Quality Assurance Manager
Vor 4 Tagen
Roche fosters diversity, equity and inclusion, representing the communities we serve. When dealing with healthcare on a global scale, diversity is an essential ingredient to success. We believe that inclusion is key to understanding people’s varied healthcare needs. Together, we embrace individuality and share a passion for exceptional care. Join Roche, where every voice matters.
The PositionAt Roche, 94,000 people in over 100 countries work towards the future of healthcare. Together, we have become one of the leading research-focused pharmaceutical companies. Our success is based on innovation, curiosity, and diversity.
The Kaiseraugst production center (PTGA) ensures patients have faster access to our high-quality medications. Our site represents the highest standards of pharmaceutical manufacturing and is the largest, most innovative packaging center of Roche, supplying over 120 countries.
The Quality Unit in Kaiseraugst/Basel consists of Quality Assurance (QA), Quality Control (QC), Quality Systems (QS), and Quality Compliance and Issues. We ensure the quality and compliance of over 40 product families for more than 120 countries in an integrated Drug Product and packaging site. We are also responsible for centralized QC and the release and stability testing of sterile and non-sterile products, as well as starting and packaging materials.
Our philosophy is that quality is a right for every patient, and we take responsibility for contributing to it.
Your Opportunity
We are looking for several QA Managers in the following departments:
Quality Assurance for the production of pre-filled syringes, liquid and lyophilized forms, solid dosage forms, and sterile powders.
Quality Assurance for logistics, warehousing, and master data management.
Quality Assurance for Quality Control (QA for QC).
As a QA Manager, you, together with your colleagues in the QA team, will be responsible for ensuring that our products meet the specific requirements and that releases comply with both legal conformity in customer markets and internal Roche Pharma Quality Standards (PQS).

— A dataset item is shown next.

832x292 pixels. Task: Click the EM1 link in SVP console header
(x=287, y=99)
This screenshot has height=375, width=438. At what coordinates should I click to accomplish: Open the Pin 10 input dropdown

You will be the expert for all quality-related questions and the link between production operations and other relevant interfaces.
Your responsibilities include:
Ensuring Quality Oversight in production facilities/QC through QA inspections and participation in and support of self-inspections and regulatory audits.
Release of manufactured or purchased commercial drug substances, bulk goods, finished products, or direct materials, considering all GMP and regulatory requirements, including Roche guidelines.
Reviewing and approving manufacturing instructions and Master Batch Records (MBR).
QA responsibility and handling of deviation reports, CAPAs, and changes.
Implementing and advancing ideas for improving quality, efficiency of facilities and processes, and cost reduction using Lean Production System (LPS) methods and tools.
Close collaboration with internal and external interfaces to achieve our ambitious goals regarding quality, lead time, engagement, and costs.
Training and taking on new tasks in adjacent areas for versatile development.
Compliance with all safety and environmental regulations and consciously promoting operational safety.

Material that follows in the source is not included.